Kasus ini bukan sekadar insiden sosial biasa, tetapi mencerminkan tantangan transisi digital ketika sebagian masyarakat masih bergantung pada pembayaran tunai, terutama kelompok usia lebih tua, pedagang kecil, atau mereka yang belum terhubung erat dengan layanan perbankan digital.
Posisi Hukum: Uang Tunai Tetap Sah dan Wajib Diterima
Secara hukum, uang tunai dalam bentuk Rupiah adalah alat pembayaran yang sah di seluruh wilayah Negara Kesatuan Republik Indonesia. Undang-Undang Mata Uang secara jelas menyatakan bahwa Rupiah, termasuk uang fisik, wajib diterima dalam setiap transaksi pembayaran.
Bank Indonesia (BI) pun menegaskan kembali prinsip ini dalam berbagai kesempatan: meskipun mendorong digitalisasi sistem pembayaran, merchant tidak boleh menolak penerimaan uang tunai Rupiah. Pembatasan alat pembayaran hanya berdasarkan pilihan internal toko bukan alasan yang sah secara hukum untuk menolak tunai.
Kantor perwakilan BI di beberapa daerah bahkan mengambil langkah proaktif untuk meningkatkan penyediaan uang tunai, termasuk menjelang momen libur panjang, sebagai bentuk jaminan bahwa kebutuhan masyarakat terhadap uang fisik tetap terpenuhi.
QRIS: Tren Digital yang Tak Terelakkan
Tidak bisa dipungkiri, QRIS telah menjadi salah satu pendorong utama transformasi ekonomi digital di Indonesia.
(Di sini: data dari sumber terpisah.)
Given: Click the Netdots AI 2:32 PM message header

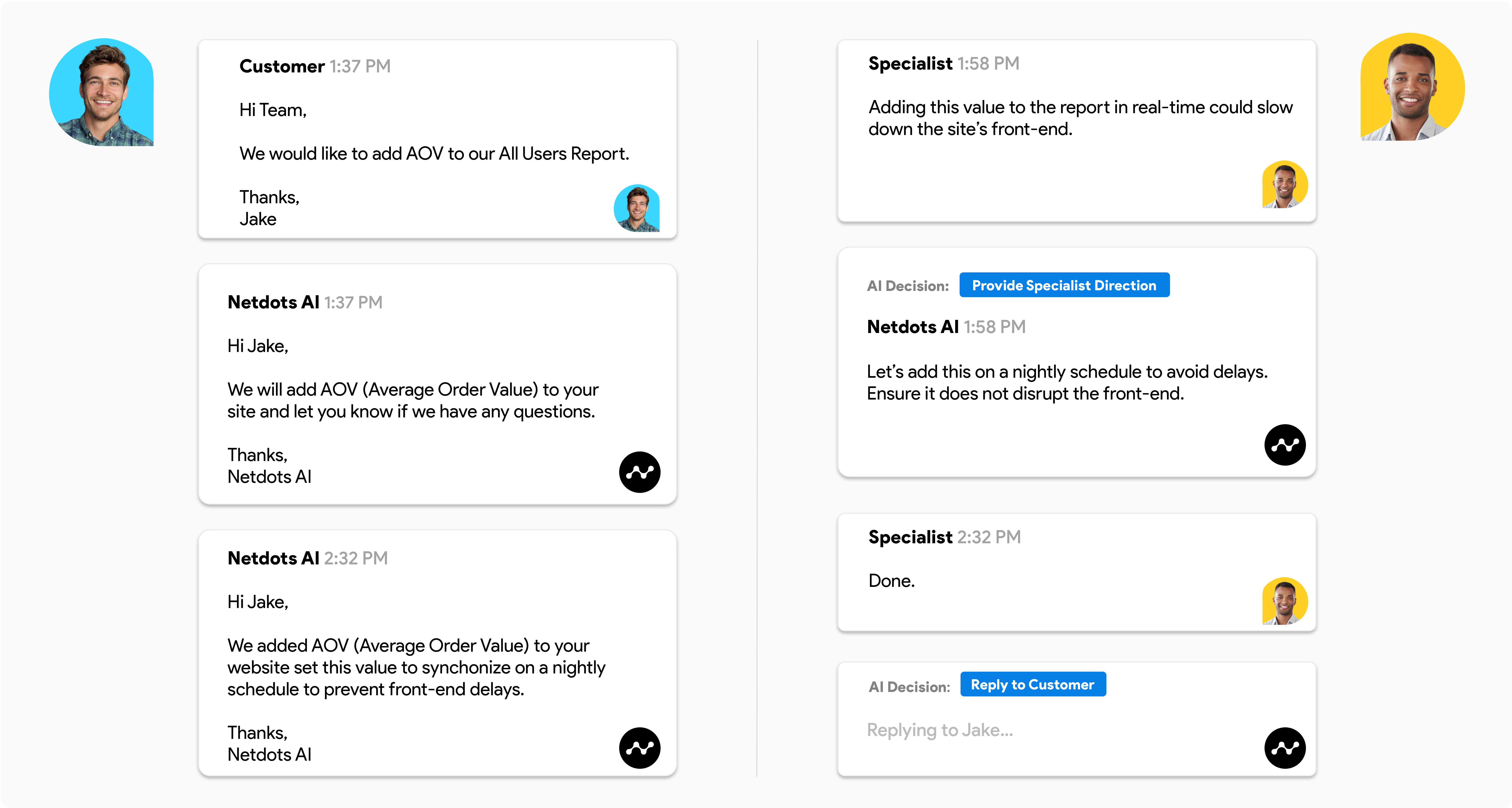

Adopsinya terus tumbuh, tidak hanya dalam transaksi sehari-hari di pasar tradisional dan UMKM, tetapi juga dalam integrasi lintas negara ASEAN seperti Malaysia, Singapura, dan Jepang, membuka peluang bagi pembayaran lintas wilayah.
Bank Indonesia dan pelaku industri finansial melihat QRIS sebagai alat inklusif yang mempermudah masyarakat mengakses layanan keuangan, mendukung UMKM, serta mempercepat transaksi tanpa uang fisik. Generasi Z dan milenial bahkan semakin akrab dengan gaya hidup cashless karena efisiensi dan kenyamanan yang ditawarkan.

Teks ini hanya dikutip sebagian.